Mit Nachdruck gab der wackere Gerbermeister Polz dieses Diktum ab, worauf er mit hochgezogenen Augenbrauen und gerunzelter Stirn, was seinem roten, runden Antlitz einen Ausdruck von ungemeiner Wichtigkeit verlieh, seinen Deckelschoppen zum Munde führte und bedächtig einen langen Zug tat. Voll offener Bewunderung und Stolz über diesen ihren Standesgenossen, der so gewandt mit den Herren Studenten über die Aussichten der gerade bevorstehenden Reichstagsersatzwahl zu disputieren verstand, blickten die übrigen Philister am Stammtisch des »Herzog August« auf Meister Polzen und schlossen sich dann dessen Meinung auch mit einem allgemeinen Schluck an.

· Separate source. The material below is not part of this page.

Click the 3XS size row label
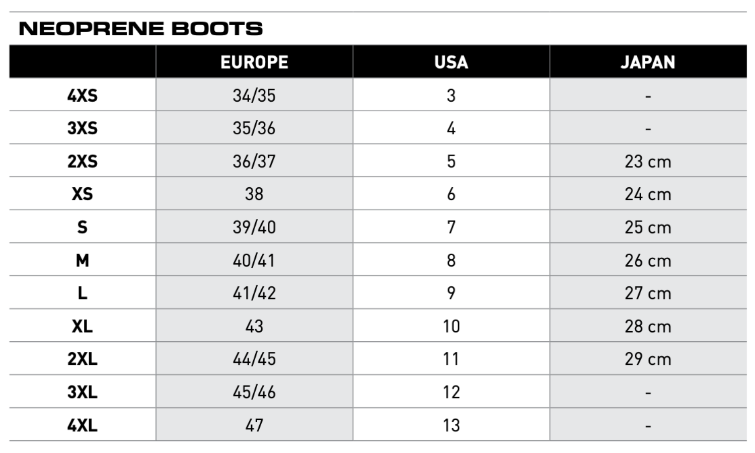(83, 128)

»Na, das wäre einfach eine Affenschande, eine ewige Blamage für die Universitätsstadt Jena, wenn sie womöglich von 'nem Sozi im Reichstag vertreten würde,« rief vom Billard her der etwas kurzbeinige cand. med. Birkner zurück, während er sich gerade zu einem schwierigen Karambolagestoss bäuchlings auf das grüne Tuch legte.

»Warum 'ne Blamage?« fragte gelassen sein Partner, ein hagerer, schon älterer Student, wie der andere in der Alemannenmütze, zurück und kreidete aufmerksam sein Queue ein. »Sind die Sozialdemokraten nicht ebenso gut eine parlamentarische Partei wie alle andern? Ich halte sie jedenfalls für kulturfördernder als die Agrarier mit ihren rückschrittlichen Tendenzen.«

»Ja, da kann ich Sie nur Recht geben – alles, was wahr is,« pflichtete Meister Polz bei. »Mir sein ja keine Sozialdemokraden nich, sondern liberale, königstreue Bürger. Aber wenn ich bloss die Wahl habe, zwischen dem akrarschen Agidador, der 'n kleenen Mann ooch noch sei bisschen Brot verdeiert und 'nen Sozialdemokraden, denn is mir der aber noch allemol lieber.«

»Nu – des is wohr!« stimmte der Chorus vom Philistertisch mit ein, während aus der andern Ecke des grossen Gastzimmers, wo um den runden, wappengeschmückten Stammtisch herum die Alemannen sassen, starker Widerspruch laut wurde.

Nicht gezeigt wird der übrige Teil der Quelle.